What Is Executive Privilege?
Questions surrounding executive privilege have dominated the headlines from the Special Counsel’s investigation into Russian election interference to the improper addition of a citizenship question to the census. Let’s start with the basics. What is executive privilege?
At its core, executive privilege enables the President of the United States and other executive branch officials to withhold certain confidential communications in response to subpoenas or legislative and judicial oversight when revealing that information would impair important government functions. Although the concept of executive privilege was first invoked during the presidency of George Washington and the specific term was first used by President Dwight Eisenhower, neither the concept nor the term is defined or even mentioned in the U.S. Constitution.

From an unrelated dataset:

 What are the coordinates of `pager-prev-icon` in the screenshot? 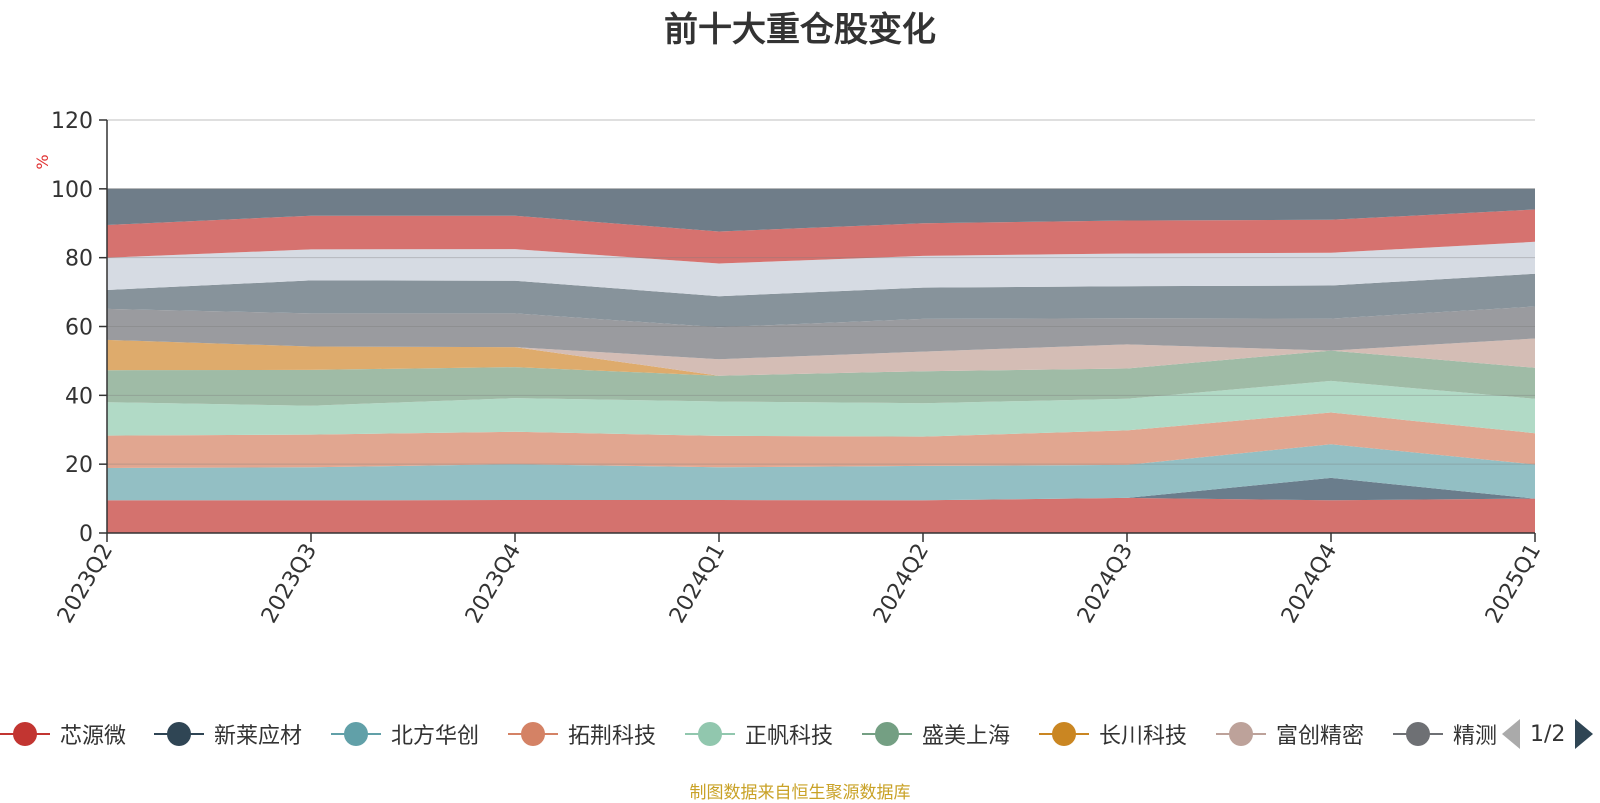 It's located at (1511, 734).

Executive privilege encompasses a wide range of evidentiary and substantive privileges. Traditionally, presidents have claimed privilege over both attorney work product and attorney-client communications and the state secrets privilege has been asserted to protect sensitive military or national security information. The deliberative process privilege has its origins in common law and protects communications from executive branch officials that predate the adoption of a particular policy and directly implicate the executive branch decision-making process.
Alternatively, the presidential communications privilege protects communications to and from the President and via senior advisors in the Office of the President. The presidential communications privilege arises from the separation of powers doctrine and reflects the need for extreme candor between a president and his or her closest advisors. In U.S. v. Nixon, then Chief Justice Warren Burger recognized “the valid need for protection of communications between high Government officials and those who advise and assist them in the performance of their manifold duties.”

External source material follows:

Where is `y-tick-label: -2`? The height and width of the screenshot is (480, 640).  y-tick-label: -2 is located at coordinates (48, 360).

The Court later clarified that the presidential communications privilege was limited to communications made when the President was performing the official duties and responsibilities of the office “in the process of shaping policies and making decisions.”
Similar to all communications privileges, executive branch communications are not protected from disclosure if they are made for the purpose of perpetrating a crime or fraud. In a Clinton-era decision regarding an investigation into misconduct by the Secretary of Agriculture, Judge Wald explained that the deliberative process privilege “disappears altogether when there is any reason to believe governmental misconduct occurred.”
The presidential communications privilege provides an additional layer of protection beyond the deliberative process privilege because the party attempting to overcome the privilege “must always provide a focused demonstration of need, even when there are allegations of misconduct by high-level officials.” However, it is still a qualified privilege and not an absolute bar to disclosure. In Nixon, the Court held that President Nixon’s interest in the confidentiality of his own taped communications could not prevail over “historic commitment to the rule of law.”
Interestingly, there is very little case law on executive privilege and its limits and definitions remain a complicated question. Historically, executive privilege disputes have been resolved outside the courts through dialogues, negotiations, and compromises between the legislative and executive branches. In the current political climate, compromise could be challenging, so we may need to look to the courts for further guidance on this topic.